Re: [PATCH v9 2/3] VT-d: wrap a _sync version for all VT-d flush interfaces

From: "Xu, Quan" <quan.xu@intel.com>
To: Jan Beulich <JBeulich@suse.com>
Cc: "dario.faggioli@citrix.com" <dario.faggioli@citrix.com>,
	"Wu, Feng" <feng.wu@intel.com>,
	"Tian, Kevin" <kevin.tian@intel.com>,
	"xen-devel@lists.xen.org" <xen-devel@lists.xen.org>
Subject: Re: [PATCH v9 2/3] VT-d: wrap a _sync version for all VT-d flush interfaces
Date: Thu, 7 Apr 2016 07:44:51 +0000	[thread overview]
Message-ID: <945CA011AD5F084CBEA3E851C0AB28894B878D2E@SHSMSX101.ccr.corp.intel.com> (raw)
In-Reply-To: <5703A2EC02000078000E3151@prv-mh.provo.novell.com>

On April 05, 2016 5:35pm, Jan Beulich <JBeulich@suse.com> wrote:
> >>> On 01.04.16 at 16:47, <quan.xu@intel.com> wrote:
> > The dev_invalidate_iotlb() scans ats_devices list to flush ATS
> > devices, and the invalidate_sync() is put after dev_invalidate_iotlb()
> > to synchronize with hardware for flush status. If we assign multiple
> > ATS devices to a domain, the flush status is about all these multiple
> > ATS devices. Once flush timeout expires, we couldn't find out which
> > one is the buggy ATS device.
> 
> Is that true? Or is that just a limitation of our implementation?
> 

IMO, both.
I hope vt-d maintainers help me double check it.

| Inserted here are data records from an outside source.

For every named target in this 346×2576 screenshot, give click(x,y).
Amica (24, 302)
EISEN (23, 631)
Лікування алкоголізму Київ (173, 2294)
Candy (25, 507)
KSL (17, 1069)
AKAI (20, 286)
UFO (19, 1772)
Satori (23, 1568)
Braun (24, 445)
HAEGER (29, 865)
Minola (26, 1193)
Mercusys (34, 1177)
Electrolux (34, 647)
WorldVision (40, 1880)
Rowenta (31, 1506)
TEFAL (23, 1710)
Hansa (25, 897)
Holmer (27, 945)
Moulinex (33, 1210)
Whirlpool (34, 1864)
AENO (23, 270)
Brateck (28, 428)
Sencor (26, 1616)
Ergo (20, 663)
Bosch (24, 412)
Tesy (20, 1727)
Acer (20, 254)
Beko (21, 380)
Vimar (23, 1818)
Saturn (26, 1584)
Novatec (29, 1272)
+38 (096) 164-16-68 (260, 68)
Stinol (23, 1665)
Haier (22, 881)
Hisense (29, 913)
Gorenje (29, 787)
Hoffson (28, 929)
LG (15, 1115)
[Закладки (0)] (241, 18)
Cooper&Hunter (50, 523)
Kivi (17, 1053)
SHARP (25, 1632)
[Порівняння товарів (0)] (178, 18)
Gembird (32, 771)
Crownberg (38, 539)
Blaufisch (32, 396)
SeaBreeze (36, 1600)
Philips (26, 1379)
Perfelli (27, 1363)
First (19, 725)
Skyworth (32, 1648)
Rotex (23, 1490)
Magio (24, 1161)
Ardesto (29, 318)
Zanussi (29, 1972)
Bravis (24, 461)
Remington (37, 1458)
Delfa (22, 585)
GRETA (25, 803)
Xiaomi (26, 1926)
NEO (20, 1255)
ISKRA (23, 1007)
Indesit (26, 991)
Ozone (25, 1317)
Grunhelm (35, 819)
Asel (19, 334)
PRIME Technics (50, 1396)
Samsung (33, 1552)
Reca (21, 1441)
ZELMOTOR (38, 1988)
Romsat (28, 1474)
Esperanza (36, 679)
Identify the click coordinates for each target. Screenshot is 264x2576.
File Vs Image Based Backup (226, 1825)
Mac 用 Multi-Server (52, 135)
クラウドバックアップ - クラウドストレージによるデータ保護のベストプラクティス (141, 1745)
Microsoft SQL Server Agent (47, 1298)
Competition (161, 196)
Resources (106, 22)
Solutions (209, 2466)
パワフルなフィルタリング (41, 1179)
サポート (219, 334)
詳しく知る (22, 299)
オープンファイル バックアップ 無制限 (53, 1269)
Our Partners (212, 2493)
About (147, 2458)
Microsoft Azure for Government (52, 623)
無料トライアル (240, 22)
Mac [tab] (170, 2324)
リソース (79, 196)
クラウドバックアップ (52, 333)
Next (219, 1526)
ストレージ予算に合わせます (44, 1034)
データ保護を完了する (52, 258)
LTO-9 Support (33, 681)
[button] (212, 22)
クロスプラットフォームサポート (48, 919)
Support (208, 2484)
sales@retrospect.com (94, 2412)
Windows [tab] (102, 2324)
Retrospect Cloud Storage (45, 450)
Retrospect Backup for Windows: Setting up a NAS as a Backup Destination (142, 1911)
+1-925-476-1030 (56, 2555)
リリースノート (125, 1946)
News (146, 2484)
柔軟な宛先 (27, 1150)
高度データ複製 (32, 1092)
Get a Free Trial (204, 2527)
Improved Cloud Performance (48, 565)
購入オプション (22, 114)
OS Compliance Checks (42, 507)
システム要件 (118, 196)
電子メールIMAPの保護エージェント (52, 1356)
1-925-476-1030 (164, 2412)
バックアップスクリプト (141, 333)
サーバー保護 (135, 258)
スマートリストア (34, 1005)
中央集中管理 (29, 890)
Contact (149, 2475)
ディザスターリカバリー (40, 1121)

> > Then, The invalidate_sync() variant (We need to pass down the device's
> > SBDF to hide the ATS device) is put within dev_invalidate_iotlb() to
> > synchronize for the flush status one by one.
> 
> I don't think this is stating current state of things. So ...
> 
> > If flush timeout expires,
> > we could find out the buggy ATS device and hide it. However, for other
> > VT-d flush interfaces, the invalidate_sync() is still put after at present.
> > This is inconsistent.
> 
> ... taken together, what is inconsistent here needs to be described better, as well
> as what it is you do to eliminate the inconsistency. Note that you should not
> refer back (or imply knowledge of) the previous discussion on the earlier
> version.
> In any of that discussion is useful here, you need to summarize it instead.
> 

I will continue to summarize it and send out later.

> > --- a/xen/drivers/passthrough/vtd/extern.h
> > +++ b/xen/drivers/passthrough/vtd/extern.h
> > @@ -61,6 +61,8 @@ int dev_invalidate_iotlb(struct iommu *iommu, u16
> > did,
> >
> >  int qinval_device_iotlb(struct iommu *iommu,
> >                          u32 max_invs_pend, u16 sid, u16 size, u64
> > addr);
> > +int qinval_device_iotlb_sync(struct iommu *iommu, u32 max_invs_pend,
> > +                             u16 sid, u16 size, u64 addr);
> 
> So are then both functions needed to be externally accessible?
> That would seem contrary to the last paragraph of the patch description.
> 

I was aware of this. I'd better make the qinval_device_iotlb() a static one in next v10.

[...]

> > +static int queue_invalidate_context_sync(struct iommu *iommu,
> 
> __must_check?
> 

Agreed.

[...]

> > +{
> > +    queue_invalidate_context(iommu, did, source_id,
> > +                             function_mask, granu);
> > +
> > +    return invalidate_sync(iommu);
> > +}
> 
> Further down you replace the only call to
> queue_invalidate_context() - why keep both functions instead of just making the
> existing one do the sync? (That would the likely also apply to
> qinval_device_iotlb() and others below.)
> 

It is optional.
 I think:
1. in the long term, we may need no _sync version.
2. At least, the current wrap looks good to me. e.g. queue_invalidate_context() is for context-cache Invalidate Descriptor, and the
invalidate_sync() is for Invalidation Wait Descriptor. It is much clearer.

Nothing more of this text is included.